Installation d’un Etat islamique par les armes par Daech


Au moment de rentrer au pays, le contingent sénégalais se fait arrêter au Niger. De son côté, Matar Diokhané qui dit avoir bénéficié d’un congé d’un mois, parvient à rentrer sans problème. Seulement, il a été informé par Moussa Aw de cette arrestation des Sénégalais au Niger. Il lui fait comprendre que ses amis ont été arrêtés pour détention de fausses monnaies. Matar Diokhané qui dit ne pas connaître ces personnes, retourne au Niger 3 jours après son arrivée à Dakar. «Je devais respecter ma parole en les conduisant jusqu’au Sénégal», se justifie-t-il.

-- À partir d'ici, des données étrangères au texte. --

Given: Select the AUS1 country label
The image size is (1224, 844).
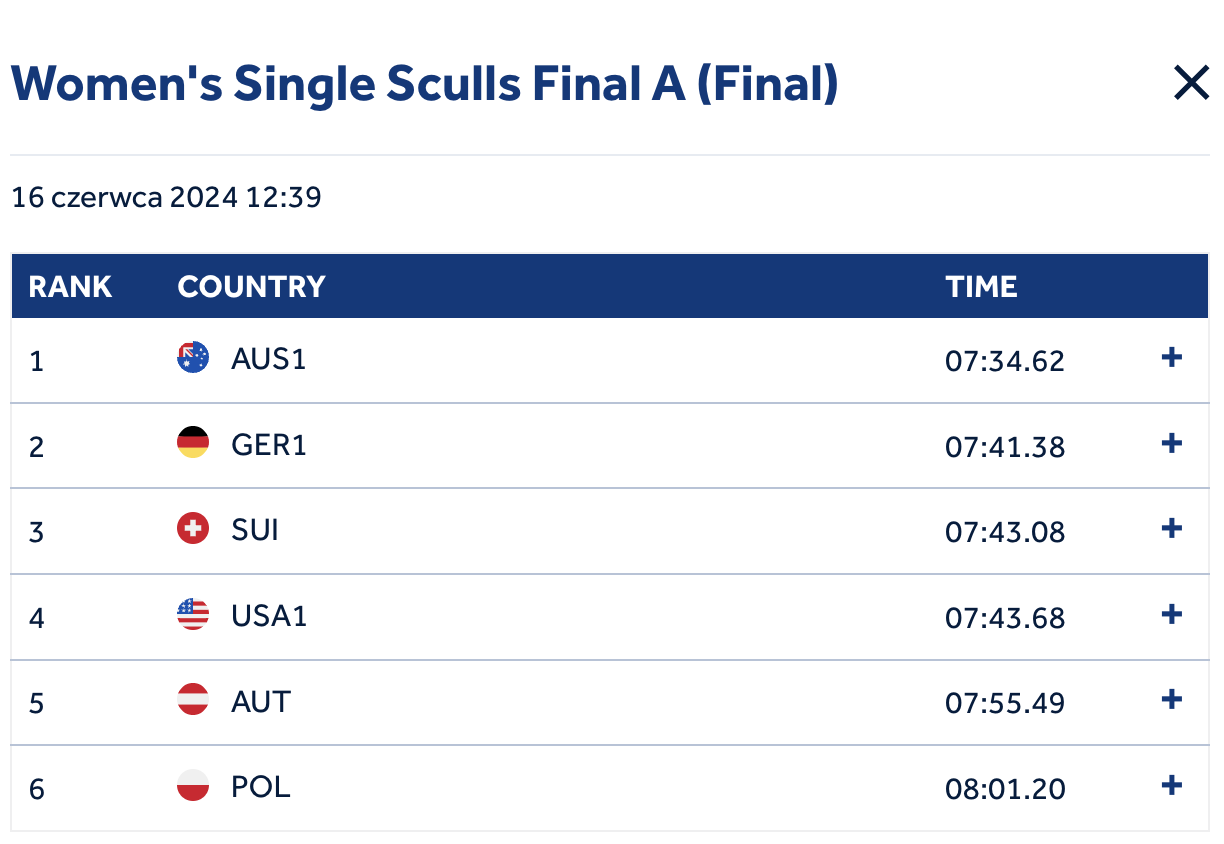Looking at the screenshot, I should click(x=268, y=358).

Mais le président Samba Kane lui rappelle que cette période coïncide à celle à laquelle le contingent des Sénégalais de Libye devait revenir au pays pour une action concertée. Matar, très calme et taquin parfois, lui fait savoir qu’il n’était pas au courant que des Sénégalais étaient en Libye. Le juge revient à la charge, lui faisant savoir que c’est pendant cette période également que Abou Amza avait fait des publications sur le Net menaçant le Sénégal et Macky Sall, promettant l’implantation d’un Etat islamique au Sénégal. Ce qui a déclenché cette enquête. Matar nie encore et explique n’avoir jamais été au courant d’un projet d’établir un Etat islamique au Sénégal. Cependant, le projet de Daech était bien réel. Le message qui circulait disait même de s’en prendre aux Français établis au Sénégal et à leurs intérêts. Le projet parlait d’un Etat islamique entre la Gambie, le Sénégal, le Mali et les deux Guinée. Il fallait, dans le document, créer une instabilité institutionnelle, en faisant un coup d’état en Gambie. Il fallait aussi procéder à des attentats-suicides, attaquer les institutions financières, les bâtiments administratifs et les casernes militaires. Après coup, il fallait installer un Khalifat par les armes. Le document qui a été retrouvé dans un groupe de Telegram, application de discussions, était de Matar Diokhané. Ce qu’il a réfuté, disant ne pas adhérer à ce projet de Daech qu’il ne prend même pas au sérieux.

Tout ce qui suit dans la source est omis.